The commissioners' questions came in the middle of an uncomfortable December 3 hearing all about a consultant's latest report on how the Portland Police Bureau learns (or doesn't) from police shootings ["The Unexamined Life," News, Nov 26]. One of the consultant's most pointed recommendations—issued for the second time since 2012—was doing away with the 48-hour rule.

That protection is prized by the Portland Police Association (PPA), which worries that traumatized cops in deadly force cases might wind up the targets of politicized witch-hunts.

And the police bureau has tolerated it out of convenience. Because shootings are also investigated by detectives and prosecutors, the bureau shies away from ordering internal affairs statements to hedge against the chance those statements might leak over into the brewing criminal case. (Never mind that plenty of other agencies have figured out how not to let that contamination happen.)
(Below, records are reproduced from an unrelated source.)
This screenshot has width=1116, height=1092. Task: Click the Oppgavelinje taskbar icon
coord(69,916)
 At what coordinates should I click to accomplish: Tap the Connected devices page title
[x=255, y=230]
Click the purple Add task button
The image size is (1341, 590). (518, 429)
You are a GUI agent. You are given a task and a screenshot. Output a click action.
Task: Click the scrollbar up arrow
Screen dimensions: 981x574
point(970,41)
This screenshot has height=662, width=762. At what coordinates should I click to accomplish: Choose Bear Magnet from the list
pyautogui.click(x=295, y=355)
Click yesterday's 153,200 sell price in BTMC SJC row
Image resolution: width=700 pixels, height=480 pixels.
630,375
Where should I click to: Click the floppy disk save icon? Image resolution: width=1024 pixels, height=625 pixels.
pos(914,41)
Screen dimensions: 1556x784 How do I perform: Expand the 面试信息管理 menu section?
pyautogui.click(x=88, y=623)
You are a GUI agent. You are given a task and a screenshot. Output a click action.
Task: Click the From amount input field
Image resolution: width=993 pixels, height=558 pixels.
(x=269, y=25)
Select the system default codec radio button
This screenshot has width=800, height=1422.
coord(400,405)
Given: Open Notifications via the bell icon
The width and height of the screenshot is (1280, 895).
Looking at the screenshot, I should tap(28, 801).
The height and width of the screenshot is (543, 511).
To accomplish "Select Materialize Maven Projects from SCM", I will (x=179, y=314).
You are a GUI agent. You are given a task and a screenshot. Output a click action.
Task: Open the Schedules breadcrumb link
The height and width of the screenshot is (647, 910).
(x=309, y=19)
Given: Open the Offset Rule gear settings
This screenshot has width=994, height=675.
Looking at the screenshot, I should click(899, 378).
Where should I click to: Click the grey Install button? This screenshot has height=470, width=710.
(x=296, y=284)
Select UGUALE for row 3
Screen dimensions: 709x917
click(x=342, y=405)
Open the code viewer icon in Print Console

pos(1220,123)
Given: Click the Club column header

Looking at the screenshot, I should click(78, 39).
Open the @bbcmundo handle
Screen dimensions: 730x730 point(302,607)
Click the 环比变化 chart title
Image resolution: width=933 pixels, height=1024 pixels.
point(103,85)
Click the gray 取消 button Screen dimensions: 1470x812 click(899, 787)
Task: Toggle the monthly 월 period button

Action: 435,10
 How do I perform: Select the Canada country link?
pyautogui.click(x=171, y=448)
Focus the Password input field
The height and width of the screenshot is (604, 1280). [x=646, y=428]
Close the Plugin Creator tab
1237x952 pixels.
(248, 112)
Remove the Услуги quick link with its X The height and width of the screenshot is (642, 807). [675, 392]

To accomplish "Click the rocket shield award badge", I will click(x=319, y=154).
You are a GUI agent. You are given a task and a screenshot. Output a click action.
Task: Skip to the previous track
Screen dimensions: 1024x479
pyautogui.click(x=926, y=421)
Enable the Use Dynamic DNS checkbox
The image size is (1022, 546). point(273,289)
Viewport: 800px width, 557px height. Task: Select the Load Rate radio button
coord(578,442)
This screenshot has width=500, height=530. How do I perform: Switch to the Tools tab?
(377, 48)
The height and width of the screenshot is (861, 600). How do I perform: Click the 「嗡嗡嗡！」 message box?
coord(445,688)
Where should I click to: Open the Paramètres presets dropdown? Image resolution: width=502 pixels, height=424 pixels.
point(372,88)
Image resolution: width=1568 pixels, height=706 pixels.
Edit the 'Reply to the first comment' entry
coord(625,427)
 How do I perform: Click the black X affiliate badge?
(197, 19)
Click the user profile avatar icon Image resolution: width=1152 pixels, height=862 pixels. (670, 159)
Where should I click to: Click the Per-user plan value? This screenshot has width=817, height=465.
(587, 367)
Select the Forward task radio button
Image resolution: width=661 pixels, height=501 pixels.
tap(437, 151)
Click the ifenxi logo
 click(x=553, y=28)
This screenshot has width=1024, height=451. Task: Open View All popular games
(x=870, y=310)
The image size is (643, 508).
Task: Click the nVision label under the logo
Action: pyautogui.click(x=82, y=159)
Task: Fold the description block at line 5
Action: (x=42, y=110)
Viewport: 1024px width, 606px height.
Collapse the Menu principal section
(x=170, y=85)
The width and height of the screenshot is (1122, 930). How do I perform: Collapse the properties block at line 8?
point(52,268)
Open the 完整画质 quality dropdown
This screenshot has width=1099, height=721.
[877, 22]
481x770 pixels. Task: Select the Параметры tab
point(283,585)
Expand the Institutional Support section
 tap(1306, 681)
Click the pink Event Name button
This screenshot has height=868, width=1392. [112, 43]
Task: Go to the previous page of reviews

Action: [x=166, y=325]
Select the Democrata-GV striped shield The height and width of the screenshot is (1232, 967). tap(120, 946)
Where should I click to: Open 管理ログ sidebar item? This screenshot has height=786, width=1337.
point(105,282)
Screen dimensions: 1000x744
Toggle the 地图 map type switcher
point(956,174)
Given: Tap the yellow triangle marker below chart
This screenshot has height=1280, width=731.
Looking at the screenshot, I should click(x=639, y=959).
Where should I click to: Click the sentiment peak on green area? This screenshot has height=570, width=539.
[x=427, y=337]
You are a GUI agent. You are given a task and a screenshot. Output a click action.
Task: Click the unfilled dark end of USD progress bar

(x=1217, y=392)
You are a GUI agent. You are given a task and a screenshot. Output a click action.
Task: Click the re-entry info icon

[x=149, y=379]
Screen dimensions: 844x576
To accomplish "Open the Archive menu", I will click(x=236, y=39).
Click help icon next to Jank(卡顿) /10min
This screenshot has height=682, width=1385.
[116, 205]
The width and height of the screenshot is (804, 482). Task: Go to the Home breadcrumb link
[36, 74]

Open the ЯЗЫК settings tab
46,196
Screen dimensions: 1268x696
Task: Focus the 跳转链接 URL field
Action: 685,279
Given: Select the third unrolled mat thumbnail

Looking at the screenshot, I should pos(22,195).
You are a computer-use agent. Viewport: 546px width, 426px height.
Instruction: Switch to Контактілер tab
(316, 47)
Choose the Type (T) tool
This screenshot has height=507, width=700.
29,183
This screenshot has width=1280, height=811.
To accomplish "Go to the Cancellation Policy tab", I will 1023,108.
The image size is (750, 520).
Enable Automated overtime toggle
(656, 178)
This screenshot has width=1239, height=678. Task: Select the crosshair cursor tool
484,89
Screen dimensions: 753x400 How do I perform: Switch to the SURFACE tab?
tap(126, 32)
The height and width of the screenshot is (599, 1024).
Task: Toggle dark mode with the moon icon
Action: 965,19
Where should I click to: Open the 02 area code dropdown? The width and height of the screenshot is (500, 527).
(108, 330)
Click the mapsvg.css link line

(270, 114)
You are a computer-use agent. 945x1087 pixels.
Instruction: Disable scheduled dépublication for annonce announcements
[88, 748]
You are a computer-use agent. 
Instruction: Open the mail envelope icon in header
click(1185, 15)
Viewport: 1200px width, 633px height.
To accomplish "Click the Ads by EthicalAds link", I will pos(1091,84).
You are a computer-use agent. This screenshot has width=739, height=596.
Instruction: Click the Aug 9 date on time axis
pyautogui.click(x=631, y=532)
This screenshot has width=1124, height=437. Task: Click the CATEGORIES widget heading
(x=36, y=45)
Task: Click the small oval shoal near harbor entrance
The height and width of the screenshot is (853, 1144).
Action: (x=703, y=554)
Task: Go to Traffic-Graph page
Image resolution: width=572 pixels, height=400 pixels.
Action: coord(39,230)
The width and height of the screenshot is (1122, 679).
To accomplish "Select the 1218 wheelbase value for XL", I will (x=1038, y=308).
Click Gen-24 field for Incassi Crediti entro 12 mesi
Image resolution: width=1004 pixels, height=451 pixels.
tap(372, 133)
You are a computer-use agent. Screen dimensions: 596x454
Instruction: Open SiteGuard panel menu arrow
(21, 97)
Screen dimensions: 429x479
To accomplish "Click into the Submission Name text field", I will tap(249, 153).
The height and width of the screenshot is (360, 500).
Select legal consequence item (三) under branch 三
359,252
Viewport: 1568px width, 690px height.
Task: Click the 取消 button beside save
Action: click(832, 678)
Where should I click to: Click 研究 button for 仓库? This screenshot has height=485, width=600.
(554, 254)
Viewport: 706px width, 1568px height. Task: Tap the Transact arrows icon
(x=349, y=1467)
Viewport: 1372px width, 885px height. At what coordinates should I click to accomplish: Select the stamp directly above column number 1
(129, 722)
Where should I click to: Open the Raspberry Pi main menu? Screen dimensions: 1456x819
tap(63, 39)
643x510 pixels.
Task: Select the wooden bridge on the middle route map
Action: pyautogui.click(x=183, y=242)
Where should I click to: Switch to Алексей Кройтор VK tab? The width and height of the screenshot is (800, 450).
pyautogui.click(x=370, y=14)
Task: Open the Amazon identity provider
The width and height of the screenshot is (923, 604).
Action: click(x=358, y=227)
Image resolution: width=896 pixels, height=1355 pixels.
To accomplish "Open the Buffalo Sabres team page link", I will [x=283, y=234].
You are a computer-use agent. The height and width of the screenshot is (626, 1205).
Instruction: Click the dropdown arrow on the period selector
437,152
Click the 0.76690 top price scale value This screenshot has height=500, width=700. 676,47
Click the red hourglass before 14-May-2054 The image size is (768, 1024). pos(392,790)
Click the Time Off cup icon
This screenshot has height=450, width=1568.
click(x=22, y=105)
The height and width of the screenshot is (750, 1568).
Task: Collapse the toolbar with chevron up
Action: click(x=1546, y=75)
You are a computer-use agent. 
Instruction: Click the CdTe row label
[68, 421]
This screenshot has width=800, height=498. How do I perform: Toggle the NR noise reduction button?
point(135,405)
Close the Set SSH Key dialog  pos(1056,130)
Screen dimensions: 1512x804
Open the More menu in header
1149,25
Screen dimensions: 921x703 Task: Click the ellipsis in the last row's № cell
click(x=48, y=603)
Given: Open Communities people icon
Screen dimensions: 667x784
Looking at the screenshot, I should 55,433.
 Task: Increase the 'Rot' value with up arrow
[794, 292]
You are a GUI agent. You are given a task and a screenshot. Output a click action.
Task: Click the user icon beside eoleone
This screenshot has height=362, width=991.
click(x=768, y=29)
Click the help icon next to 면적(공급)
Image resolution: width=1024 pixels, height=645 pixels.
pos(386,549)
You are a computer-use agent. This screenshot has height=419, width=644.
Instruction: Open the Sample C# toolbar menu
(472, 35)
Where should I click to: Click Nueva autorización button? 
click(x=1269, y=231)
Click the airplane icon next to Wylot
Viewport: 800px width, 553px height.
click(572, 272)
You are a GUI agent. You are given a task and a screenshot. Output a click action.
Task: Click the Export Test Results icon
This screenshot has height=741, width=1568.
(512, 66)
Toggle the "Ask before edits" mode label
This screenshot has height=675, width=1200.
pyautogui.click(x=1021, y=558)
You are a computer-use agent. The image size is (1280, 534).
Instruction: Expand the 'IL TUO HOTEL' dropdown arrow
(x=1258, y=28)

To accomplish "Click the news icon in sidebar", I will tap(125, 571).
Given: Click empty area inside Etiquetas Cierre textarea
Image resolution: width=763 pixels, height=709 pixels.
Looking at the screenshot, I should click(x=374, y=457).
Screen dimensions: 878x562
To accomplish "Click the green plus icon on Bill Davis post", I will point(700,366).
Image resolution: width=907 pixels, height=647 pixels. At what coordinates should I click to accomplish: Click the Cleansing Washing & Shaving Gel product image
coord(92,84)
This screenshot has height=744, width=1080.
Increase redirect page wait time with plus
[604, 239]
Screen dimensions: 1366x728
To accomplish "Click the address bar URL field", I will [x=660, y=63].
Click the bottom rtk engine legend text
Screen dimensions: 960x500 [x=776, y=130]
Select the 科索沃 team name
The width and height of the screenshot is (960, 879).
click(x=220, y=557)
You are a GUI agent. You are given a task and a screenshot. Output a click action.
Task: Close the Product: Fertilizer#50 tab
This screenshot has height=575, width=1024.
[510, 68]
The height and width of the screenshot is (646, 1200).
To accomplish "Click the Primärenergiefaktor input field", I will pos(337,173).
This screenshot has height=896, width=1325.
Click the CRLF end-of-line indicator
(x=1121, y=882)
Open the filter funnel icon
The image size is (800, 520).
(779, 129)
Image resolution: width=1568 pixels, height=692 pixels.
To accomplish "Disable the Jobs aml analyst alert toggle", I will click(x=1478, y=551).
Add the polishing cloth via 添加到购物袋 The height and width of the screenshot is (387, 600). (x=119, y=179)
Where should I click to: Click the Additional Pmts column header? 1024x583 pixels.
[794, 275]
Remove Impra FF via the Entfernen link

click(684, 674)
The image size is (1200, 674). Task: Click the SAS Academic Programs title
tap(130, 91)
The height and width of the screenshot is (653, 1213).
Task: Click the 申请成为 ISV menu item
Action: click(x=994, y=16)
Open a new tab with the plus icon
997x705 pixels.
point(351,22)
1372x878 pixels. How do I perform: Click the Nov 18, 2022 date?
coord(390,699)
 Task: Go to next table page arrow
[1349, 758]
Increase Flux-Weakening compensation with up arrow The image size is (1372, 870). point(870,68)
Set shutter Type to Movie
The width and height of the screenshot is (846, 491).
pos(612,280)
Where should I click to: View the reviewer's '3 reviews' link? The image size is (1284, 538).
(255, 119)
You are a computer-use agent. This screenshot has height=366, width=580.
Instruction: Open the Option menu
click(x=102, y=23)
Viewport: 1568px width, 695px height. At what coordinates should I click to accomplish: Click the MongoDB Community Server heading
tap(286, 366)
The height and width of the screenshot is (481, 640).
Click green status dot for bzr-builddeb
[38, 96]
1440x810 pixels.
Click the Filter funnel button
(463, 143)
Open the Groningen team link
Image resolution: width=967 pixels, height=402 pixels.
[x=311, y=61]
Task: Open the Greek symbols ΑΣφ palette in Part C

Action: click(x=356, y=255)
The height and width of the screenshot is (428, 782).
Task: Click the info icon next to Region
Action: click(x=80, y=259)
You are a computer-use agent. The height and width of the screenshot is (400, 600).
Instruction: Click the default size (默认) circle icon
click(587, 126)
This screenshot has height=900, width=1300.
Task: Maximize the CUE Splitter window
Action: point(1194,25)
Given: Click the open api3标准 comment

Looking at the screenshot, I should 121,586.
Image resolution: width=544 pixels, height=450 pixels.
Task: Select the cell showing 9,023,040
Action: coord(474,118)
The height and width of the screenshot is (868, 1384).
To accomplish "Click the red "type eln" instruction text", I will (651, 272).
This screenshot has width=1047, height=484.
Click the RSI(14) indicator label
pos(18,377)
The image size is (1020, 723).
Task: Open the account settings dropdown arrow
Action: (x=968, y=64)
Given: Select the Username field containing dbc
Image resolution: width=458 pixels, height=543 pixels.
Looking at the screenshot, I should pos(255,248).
But more convincingly, critics see the rule as a way for cops to concoct favorable accounts of troubling incidents—increasing the perception, fair or not, that the city's police discipline system is tilted against accountability and transparency.

"This 48-hour rule needs to be flushed out," Commissioner Dan Saltzman said sensibly before voting to accept the report on December 3. "I'd like to see that addressed head-on in our next contract negotiations."

Earlier in the hearing, Commissioner Nick Fish had engaged the bureau's detectives commander, George Burke, and its assistant chief of investigations, Donna Henderson, in a lawyerly exchange neither seemed to eager to join. Fish had heard Henderson lament that the clause was a problem—and put his finger on a telling disconnect.

"What's the bureau's view of the value of that clause?" Fish asked. "You can't have things in a contract unless two parties agree to it."

"I don't know what happened in those negotiations," Henderson answered.

That was before Burke tried blaming the Portland Bureau of Human Resources (BHR) and its labor negotiation team—never mind that several senior officers, including assistant chiefs, typically sit at the bargaining table shoulder to shoulder with BHR.

But as important as the discussion was, it comes far too late to make an immediate difference.

The city approved a four-year contract with the Portland Police Association last December that left the 48-hour clause intact—despite hearing criticisms from consultants and advocates for years, and despite a new police commissioner, Charlie Hales, who campaigned in 2012 on a promise to do away with it.

Moreover, the framing of the council's discussion on the 48-hour rule—focused on deadly force incidents—misses a larger point.

A close reading of the PPA's contract, section 61.2.1.3, makes clear that the 48-hour rule doesn't just apply to serious matters like shootings and in-custody deaths.

It applies each and every time a cop's facing punishment—over allegations of excessive force or improper use of a Taser or dishonesty or harassment—incidents that almost certainly wouldn't leave a cop too traumatized to remember what happened and when.

It also doesn't just apply to cops directly accused of misconduct. Cops who merely witnessed potential misconduct are afforded the same grace period under the contract.

In some ways—because shootings are so rare and because those other allegations are relatively more common—those investigations are perhaps more important to the credibility of the bureau.

But right now, whenever cops are accused of kicking someone one too many times... or zapping someone one too many times... or using racial slurs... on and on, those cops will have two days to get their stories straight.